Roboter können LiDAR-Punktwolken für Hinderniserkennung, Lokalisierung und Kartierung nutzen. In Verbindung mit Bewegungssensoren und Kameras unterstützt der Sensor Verfahren wie SLAM. Entscheidend bleibt die gesamte Wahrnehmungskette: Kalibrierung, Zeitabgleich, Punktwolkenverarbeitung und sichere Entscheidungen sind ebenso wichtig wie der Sensor selbst.

Grenzen und Datenqualität

Nebel, Regen, Schnee, Staub und verschmutzte Abdeckungen können Messungen verschlechtern. Auch schwarzes, transparentes oder stark spiegelndes Material kann schwierig sein. LiDAR erkennt nicht automatisch die Bedeutung eines Objekts: Eine Punktwolke zeigt Geometrie, nicht zuverlässig, ob ein Hindernis ein Mensch, ein Pfosten oder eine Folie ist. Daher werden Daten gefiltert, mit anderen Sensoren abgeglichen und mit Unsicherheiten bewertet.

Fazit

LiDAR misst Entfernungen mit Laserlicht und macht die Geometrie der realen Welt als Punktwolke verfügbar. Es ist ein leistungsfähiger Sensor für 3D-Wahrnehmung, aber kein alleiniger Ersatz für Kamera, Radar oder robuste Sensorfusion.

Häufige Fragen zu LiDAR

Was bedeutet LiDAR?

LiDAR bedeutet Light Detection and Ranging und bezeichnet die Entfernungsmessung mit Laserlicht.

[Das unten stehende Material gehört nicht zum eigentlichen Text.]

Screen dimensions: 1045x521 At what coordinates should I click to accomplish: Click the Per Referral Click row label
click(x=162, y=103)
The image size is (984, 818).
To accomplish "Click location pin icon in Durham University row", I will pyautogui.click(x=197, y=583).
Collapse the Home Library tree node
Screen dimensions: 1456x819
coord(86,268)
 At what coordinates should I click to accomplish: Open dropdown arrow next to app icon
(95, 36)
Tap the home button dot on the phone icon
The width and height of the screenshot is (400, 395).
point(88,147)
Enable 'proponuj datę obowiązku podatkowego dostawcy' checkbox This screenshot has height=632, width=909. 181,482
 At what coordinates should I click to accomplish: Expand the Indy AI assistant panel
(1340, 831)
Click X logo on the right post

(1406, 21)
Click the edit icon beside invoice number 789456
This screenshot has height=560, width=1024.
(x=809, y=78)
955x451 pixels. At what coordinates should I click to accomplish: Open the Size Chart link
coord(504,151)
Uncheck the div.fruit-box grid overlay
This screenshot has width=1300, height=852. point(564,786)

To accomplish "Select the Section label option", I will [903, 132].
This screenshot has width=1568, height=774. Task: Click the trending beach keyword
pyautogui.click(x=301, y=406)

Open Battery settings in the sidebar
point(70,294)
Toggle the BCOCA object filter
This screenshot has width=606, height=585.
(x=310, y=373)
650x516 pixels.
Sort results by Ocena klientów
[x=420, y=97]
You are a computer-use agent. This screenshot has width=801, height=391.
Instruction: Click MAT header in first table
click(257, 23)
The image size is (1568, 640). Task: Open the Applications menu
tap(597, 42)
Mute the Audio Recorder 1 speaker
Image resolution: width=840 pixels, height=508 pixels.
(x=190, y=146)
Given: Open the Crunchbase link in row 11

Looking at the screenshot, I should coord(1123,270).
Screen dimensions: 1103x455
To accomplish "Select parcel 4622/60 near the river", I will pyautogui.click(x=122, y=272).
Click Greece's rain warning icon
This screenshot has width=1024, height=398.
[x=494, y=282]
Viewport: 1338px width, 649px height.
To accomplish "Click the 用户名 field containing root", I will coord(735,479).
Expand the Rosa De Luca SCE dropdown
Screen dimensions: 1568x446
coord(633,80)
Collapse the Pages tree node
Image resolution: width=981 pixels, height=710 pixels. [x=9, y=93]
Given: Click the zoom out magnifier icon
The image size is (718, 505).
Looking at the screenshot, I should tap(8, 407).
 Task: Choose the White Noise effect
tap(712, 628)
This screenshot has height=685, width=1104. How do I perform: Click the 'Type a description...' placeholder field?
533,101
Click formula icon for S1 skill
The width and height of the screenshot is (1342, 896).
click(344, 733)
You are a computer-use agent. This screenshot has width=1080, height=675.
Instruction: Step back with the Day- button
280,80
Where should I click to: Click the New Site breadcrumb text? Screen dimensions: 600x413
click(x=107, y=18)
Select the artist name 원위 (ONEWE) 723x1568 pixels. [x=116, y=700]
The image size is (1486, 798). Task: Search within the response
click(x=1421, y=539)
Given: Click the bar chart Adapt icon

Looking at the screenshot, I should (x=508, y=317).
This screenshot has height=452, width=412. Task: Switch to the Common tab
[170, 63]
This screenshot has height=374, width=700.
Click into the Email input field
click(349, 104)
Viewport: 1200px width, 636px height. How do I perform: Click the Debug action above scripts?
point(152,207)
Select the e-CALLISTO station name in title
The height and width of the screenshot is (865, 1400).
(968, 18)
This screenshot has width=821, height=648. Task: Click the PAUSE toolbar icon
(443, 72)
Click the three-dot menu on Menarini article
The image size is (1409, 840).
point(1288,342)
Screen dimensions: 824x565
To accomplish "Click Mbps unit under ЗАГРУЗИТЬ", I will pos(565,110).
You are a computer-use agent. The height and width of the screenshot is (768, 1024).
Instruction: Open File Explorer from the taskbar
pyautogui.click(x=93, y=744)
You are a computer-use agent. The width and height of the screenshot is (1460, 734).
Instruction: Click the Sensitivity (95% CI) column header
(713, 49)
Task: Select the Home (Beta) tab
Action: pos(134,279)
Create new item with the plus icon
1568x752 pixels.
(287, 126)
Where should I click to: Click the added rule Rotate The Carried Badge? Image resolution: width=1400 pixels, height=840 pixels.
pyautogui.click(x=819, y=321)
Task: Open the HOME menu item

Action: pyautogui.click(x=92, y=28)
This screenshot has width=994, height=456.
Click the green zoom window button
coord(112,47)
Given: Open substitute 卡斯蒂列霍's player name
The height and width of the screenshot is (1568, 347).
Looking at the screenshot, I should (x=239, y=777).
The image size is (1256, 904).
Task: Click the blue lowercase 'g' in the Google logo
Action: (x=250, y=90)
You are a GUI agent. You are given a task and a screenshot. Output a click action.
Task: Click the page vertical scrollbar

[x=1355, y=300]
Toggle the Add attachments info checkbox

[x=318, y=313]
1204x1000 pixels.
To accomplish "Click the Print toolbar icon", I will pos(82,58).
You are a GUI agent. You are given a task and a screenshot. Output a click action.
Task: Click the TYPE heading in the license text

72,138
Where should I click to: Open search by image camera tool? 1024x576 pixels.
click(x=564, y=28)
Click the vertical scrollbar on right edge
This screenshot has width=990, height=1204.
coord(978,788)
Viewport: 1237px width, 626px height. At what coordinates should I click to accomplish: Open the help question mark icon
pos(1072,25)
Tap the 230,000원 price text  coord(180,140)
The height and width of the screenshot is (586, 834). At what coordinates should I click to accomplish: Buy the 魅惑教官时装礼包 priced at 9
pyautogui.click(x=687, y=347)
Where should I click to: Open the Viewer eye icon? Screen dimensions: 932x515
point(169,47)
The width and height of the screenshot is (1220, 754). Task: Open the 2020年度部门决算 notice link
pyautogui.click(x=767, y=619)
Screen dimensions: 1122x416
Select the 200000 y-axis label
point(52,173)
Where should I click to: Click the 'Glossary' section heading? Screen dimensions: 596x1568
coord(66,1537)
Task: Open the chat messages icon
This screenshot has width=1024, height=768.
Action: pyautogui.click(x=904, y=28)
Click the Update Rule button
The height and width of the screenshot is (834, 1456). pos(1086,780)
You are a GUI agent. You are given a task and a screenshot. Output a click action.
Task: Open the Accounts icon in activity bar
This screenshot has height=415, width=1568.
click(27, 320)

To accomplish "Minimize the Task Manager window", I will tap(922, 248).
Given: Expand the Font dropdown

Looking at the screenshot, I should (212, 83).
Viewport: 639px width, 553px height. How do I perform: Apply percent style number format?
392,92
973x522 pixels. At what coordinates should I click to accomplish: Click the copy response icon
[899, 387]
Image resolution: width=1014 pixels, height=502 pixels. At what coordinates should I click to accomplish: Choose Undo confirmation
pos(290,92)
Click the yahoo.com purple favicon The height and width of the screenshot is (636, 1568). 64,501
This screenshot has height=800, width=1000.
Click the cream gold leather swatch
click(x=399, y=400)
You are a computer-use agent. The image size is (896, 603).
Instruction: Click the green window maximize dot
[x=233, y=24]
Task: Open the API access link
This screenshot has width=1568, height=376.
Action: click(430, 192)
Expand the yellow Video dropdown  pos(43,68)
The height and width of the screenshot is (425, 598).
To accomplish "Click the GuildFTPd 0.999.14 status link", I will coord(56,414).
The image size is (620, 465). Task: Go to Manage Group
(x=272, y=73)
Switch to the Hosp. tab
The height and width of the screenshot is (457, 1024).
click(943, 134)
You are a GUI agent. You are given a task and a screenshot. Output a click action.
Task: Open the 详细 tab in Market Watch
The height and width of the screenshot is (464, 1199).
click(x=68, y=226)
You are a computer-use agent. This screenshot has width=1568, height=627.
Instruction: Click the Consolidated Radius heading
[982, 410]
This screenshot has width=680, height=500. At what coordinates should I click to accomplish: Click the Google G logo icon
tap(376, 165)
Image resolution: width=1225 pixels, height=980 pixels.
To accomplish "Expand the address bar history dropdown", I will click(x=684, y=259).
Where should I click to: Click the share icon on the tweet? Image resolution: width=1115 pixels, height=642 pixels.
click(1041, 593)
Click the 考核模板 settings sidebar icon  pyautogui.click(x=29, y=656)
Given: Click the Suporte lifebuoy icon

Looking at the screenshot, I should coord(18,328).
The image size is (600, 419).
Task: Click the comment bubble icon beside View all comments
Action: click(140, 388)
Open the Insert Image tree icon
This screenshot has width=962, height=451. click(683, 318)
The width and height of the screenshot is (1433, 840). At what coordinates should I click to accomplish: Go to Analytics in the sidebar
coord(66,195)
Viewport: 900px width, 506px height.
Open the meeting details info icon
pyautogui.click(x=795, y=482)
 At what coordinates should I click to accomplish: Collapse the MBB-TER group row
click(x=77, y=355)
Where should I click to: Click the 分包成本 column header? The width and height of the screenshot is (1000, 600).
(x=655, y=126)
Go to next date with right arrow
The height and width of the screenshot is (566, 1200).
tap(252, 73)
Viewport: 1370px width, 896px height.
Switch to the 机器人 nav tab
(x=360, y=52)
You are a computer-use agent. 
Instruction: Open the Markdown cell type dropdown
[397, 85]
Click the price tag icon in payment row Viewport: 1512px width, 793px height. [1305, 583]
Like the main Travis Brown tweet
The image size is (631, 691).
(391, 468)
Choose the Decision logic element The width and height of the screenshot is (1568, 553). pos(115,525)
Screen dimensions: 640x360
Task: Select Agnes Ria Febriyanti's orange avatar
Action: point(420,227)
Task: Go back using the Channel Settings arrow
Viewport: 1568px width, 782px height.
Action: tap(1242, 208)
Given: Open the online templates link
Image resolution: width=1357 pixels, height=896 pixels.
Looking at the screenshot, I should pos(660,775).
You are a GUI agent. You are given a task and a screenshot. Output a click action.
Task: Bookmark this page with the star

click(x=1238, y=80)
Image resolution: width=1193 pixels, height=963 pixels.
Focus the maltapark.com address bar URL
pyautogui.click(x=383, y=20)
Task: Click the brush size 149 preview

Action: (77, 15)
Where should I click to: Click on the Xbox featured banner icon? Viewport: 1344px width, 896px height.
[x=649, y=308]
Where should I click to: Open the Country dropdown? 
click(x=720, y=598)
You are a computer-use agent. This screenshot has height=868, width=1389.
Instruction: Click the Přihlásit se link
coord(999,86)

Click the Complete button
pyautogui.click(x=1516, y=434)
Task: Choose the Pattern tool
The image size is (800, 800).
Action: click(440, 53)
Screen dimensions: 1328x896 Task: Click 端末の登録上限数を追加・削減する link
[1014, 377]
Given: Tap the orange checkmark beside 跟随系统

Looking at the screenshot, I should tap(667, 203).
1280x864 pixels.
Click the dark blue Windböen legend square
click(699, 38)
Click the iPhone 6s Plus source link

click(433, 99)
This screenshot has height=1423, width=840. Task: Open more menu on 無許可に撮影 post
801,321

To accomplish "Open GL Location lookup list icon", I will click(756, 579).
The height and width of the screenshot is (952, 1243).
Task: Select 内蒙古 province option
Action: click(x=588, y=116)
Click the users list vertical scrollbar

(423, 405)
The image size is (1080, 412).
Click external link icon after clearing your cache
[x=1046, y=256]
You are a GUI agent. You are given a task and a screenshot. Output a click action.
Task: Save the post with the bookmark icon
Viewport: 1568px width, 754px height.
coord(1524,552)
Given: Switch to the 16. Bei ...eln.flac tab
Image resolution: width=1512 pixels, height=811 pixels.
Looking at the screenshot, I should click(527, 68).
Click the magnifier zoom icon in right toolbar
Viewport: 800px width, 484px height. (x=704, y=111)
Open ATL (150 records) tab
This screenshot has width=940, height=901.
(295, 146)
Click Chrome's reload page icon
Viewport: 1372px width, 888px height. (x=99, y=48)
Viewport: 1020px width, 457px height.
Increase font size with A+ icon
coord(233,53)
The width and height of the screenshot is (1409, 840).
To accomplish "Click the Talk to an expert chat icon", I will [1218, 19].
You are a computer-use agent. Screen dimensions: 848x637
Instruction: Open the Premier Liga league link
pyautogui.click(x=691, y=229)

Was ist eine LiDAR-Punktwolke?

Sie ist eine Sammlung räumlicher Messpunkte, die die Geometrie der Umgebung abbilden.

Kann LiDAR durch Wände sehen?

Nein. LiDAR misst reflektiertes Licht von sichtbaren Oberflächen.

Funktioniert LiDAR bei Regen und Nebel?

Die Datenqualität kann durch Regen, Nebel, Schnee oder Staub beeinträchtigt werden.

Ist LiDAR besser als eine Kamera?

Die Sensoren liefern unterschiedliche Informationen: LiDAR misst Geometrie, Kameras liefern Bild- und Farbinformationen.

Wofür wird LiDAR in Robotern genutzt?

Unter anderem für Hinderniserkennung, Lokalisierung, Kartierung und Navigation.